Entries supplied:
╭──

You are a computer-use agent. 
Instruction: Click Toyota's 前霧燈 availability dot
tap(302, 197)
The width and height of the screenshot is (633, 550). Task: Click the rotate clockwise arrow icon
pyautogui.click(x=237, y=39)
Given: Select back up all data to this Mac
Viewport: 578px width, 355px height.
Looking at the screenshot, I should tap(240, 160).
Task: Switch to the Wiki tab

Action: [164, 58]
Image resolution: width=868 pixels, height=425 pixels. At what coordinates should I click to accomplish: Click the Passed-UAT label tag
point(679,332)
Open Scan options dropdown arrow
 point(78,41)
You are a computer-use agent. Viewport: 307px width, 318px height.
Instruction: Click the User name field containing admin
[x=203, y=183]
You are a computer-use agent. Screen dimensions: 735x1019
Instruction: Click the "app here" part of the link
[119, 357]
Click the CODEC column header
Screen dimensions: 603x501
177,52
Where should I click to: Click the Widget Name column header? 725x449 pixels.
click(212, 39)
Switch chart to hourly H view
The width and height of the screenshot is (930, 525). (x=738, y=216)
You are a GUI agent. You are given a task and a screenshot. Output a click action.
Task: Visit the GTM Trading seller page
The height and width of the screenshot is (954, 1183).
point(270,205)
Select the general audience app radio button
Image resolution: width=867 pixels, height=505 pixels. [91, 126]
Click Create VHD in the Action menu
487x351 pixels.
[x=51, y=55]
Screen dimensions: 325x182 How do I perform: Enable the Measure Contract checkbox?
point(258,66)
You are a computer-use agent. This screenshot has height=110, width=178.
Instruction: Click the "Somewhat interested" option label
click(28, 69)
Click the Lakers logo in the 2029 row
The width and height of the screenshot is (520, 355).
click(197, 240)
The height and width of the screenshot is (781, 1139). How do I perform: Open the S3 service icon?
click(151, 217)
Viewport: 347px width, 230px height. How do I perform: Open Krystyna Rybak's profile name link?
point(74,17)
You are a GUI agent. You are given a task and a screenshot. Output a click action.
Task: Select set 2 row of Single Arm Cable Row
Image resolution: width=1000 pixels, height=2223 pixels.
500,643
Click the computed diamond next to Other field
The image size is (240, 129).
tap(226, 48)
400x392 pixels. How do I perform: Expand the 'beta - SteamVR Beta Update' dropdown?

╰──

Work item: Every record must be written out again without any change.

Problem solution:
You are a computer-use agent. 
Instruction: Click Toyota's 前霧燈 availability dot
tap(302, 197)
The width and height of the screenshot is (633, 550). Task: Click the rotate clockwise arrow icon
pyautogui.click(x=237, y=39)
Given: Select back up all data to this Mac
Viewport: 578px width, 355px height.
Looking at the screenshot, I should tap(240, 160).
Task: Switch to the Wiki tab

Action: [164, 58]
Image resolution: width=868 pixels, height=425 pixels. At what coordinates should I click to accomplish: Click the Passed-UAT label tag
point(679,332)
Open Scan options dropdown arrow
 point(78,41)
You are a computer-use agent. Viewport: 307px width, 318px height.
Instruction: Click the User name field containing admin
[x=203, y=183]
You are a computer-use agent. Screen dimensions: 735x1019
Instruction: Click the "app here" part of the link
[119, 357]
Click the CODEC column header
Screen dimensions: 603x501
177,52
Where should I click to: Click the Widget Name column header? 725x449 pixels.
click(212, 39)
Switch chart to hourly H view
The width and height of the screenshot is (930, 525). (x=738, y=216)
You are a GUI agent. You are given a task and a screenshot. Output a click action.
Task: Visit the GTM Trading seller page
The height and width of the screenshot is (954, 1183).
point(270,205)
Select the general audience app radio button
Image resolution: width=867 pixels, height=505 pixels. [91, 126]
Click Create VHD in the Action menu
487x351 pixels.
[x=51, y=55]
Screen dimensions: 325x182 How do I perform: Enable the Measure Contract checkbox?
point(258,66)
You are a computer-use agent. This screenshot has height=110, width=178.
Instruction: Click the "Somewhat interested" option label
click(28, 69)
Click the Lakers logo in the 2029 row
The width and height of the screenshot is (520, 355).
click(197, 240)
The height and width of the screenshot is (781, 1139). How do I perform: Open the S3 service icon?
click(151, 217)
Viewport: 347px width, 230px height. How do I perform: Open Krystyna Rybak's profile name link?
point(74,17)
You are a GUI agent. You are given a task and a screenshot. Output a click action.
Task: Select set 2 row of Single Arm Cable Row
Image resolution: width=1000 pixels, height=2223 pixels.
500,643
Click the computed diamond next to Other field
The image size is (240, 129).
tap(226, 48)
400x392 pixels. How do I perform: Expand the 'beta - SteamVR Beta Update' dropdown?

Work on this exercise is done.